GIVEN EXERCISE 1:
Answer these questions from the article on records about "comfort women":
(a) Where does Seo Hyun-ju work as a historian?
(b) Up to how many women do historians say were taken to frontline brothels?
(c) Which three places are named as preserving other pivotal materials?

PASSAGE:
** START **

Since former “comfort women” came forward in the early 1990s, the government, academics and activists have been building a treasure trove of documents, photos and other publications to substantiate Japan’s sex slavery during World War II.
While the victims’ testimonies serve as the most vivid and immediate evidence, the expanding archives can be a potent tool with which to ratchet up pressure on Tokyo to resolve the issue, experts say.
“The records play a key role in corroborating the military’s involvement,” says Seo Hyun-ju, a historian at the Northeast Asian History Foundation in Seoul.
“The focal point is that the comfort women system constitutes systematic sexual violence against women in conflict by the military, which is a state organ.”
Historians assess that up to 200,000 women from Korea, China, the Philippines, Indonesia, the Netherlands and elsewhere were taken to frontline brothels, mostly against their will.
|A map of Northeast and Southeast Asia marking the locations where Japan operated frontline brothels. (Ministry of Gender Equality and Family)|
Japanese conservatives deny that they were forcibly abducted and the imperial government was behind the crime, calling them voluntary prostitutes.
With survivors here demanding a formal apology and state compensation, Seoul and Tokyo are currently in talks to resolve the dispute.
Some significant records were excavated in China and Japan. In contrast, not much has been found on the Korean Peninsula or in Taiwan because the Japanese military and colonial officials eradicated any negative traces after their defeat, often incinerating them, Seo says.
Other pivotal materials are preserved at the U.S. National Archives and Research Administration, the U.K. Imperial War Museum, the Australian Memorial and elsewhere.

** END **

GIVEN EXERCISE 2:
In the rows below, duplicate the lines between the line holding "Expand search options chevron" and the line holding "This screenshot has width=1125, height=682.", inclusive.

RECORDS SUPPLIED:
** START **

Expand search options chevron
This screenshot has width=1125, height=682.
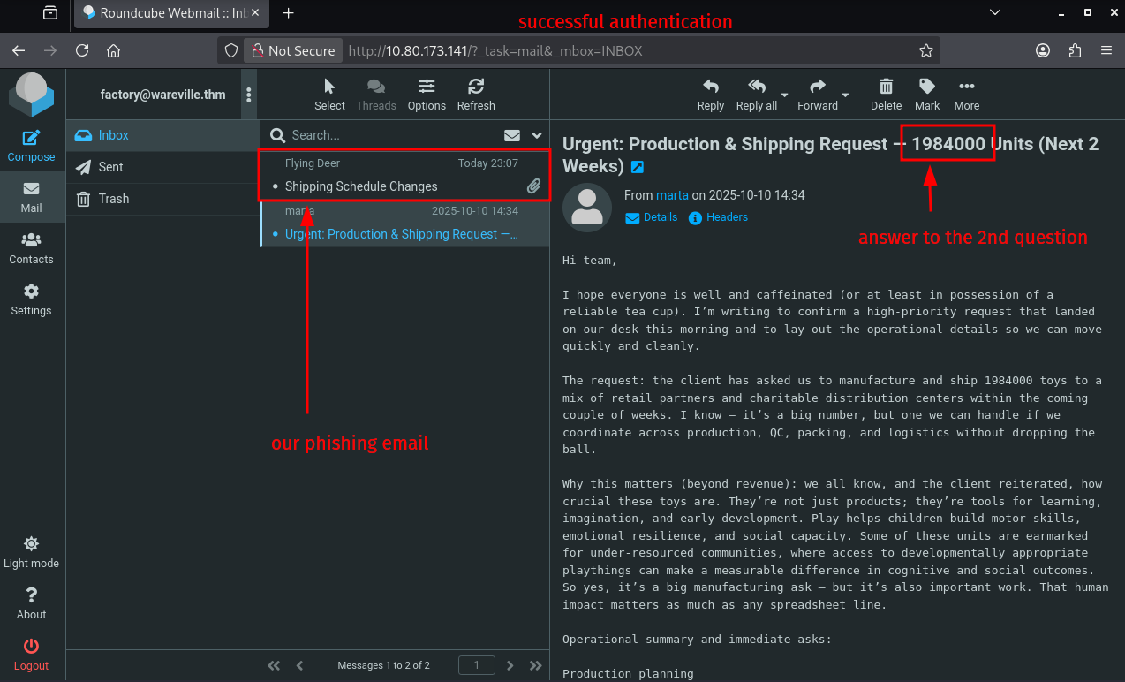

** END **
** START **

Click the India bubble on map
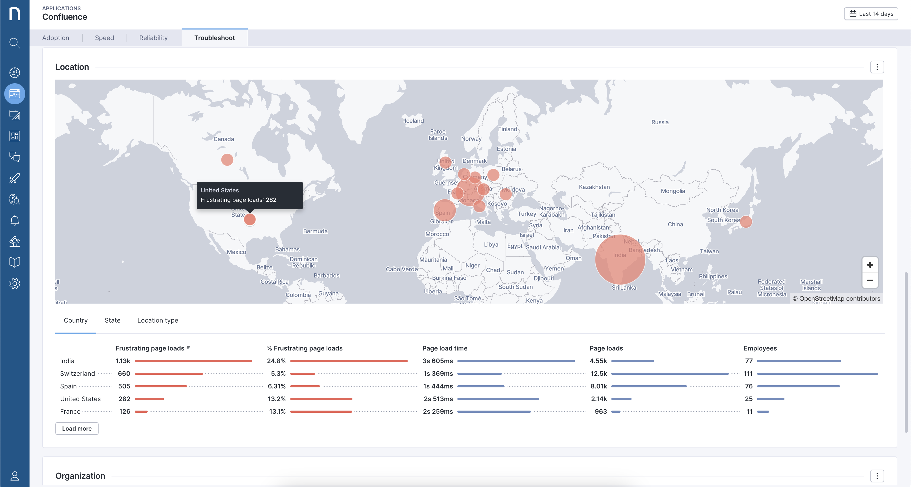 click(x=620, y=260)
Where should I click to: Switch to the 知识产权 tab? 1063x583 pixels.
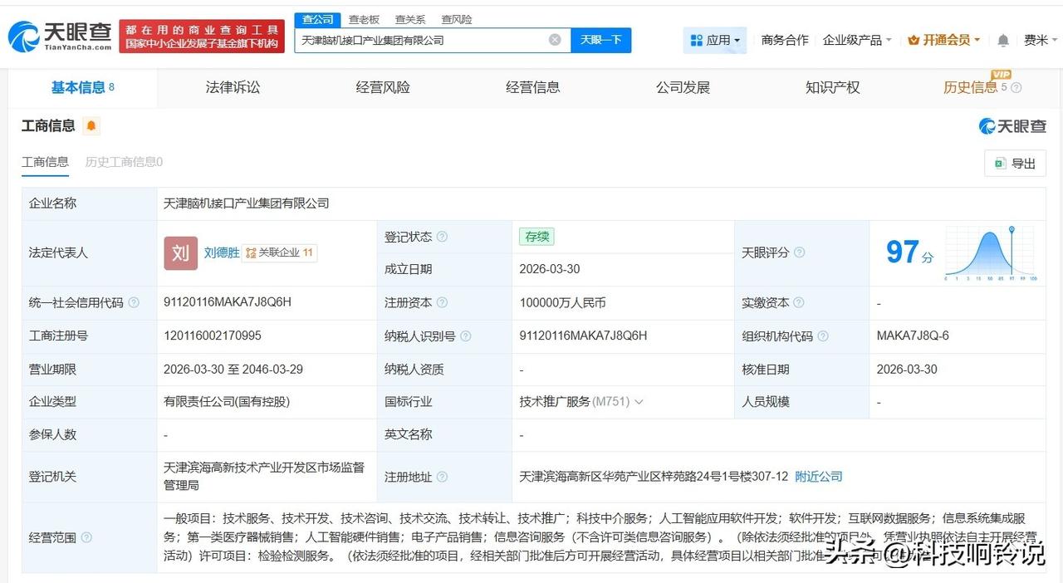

** END **

RESULT 1:
(a) At the Northeast Asian History Foundation in Seoul.
(b) Up to 200,000.
(c) The U.S. National Archives and Research Administration, the U.K. Imperial War Museum, and the Australian Memorial.

RESULT 2:
Expand search options chevron
This screenshot has width=1125, height=682.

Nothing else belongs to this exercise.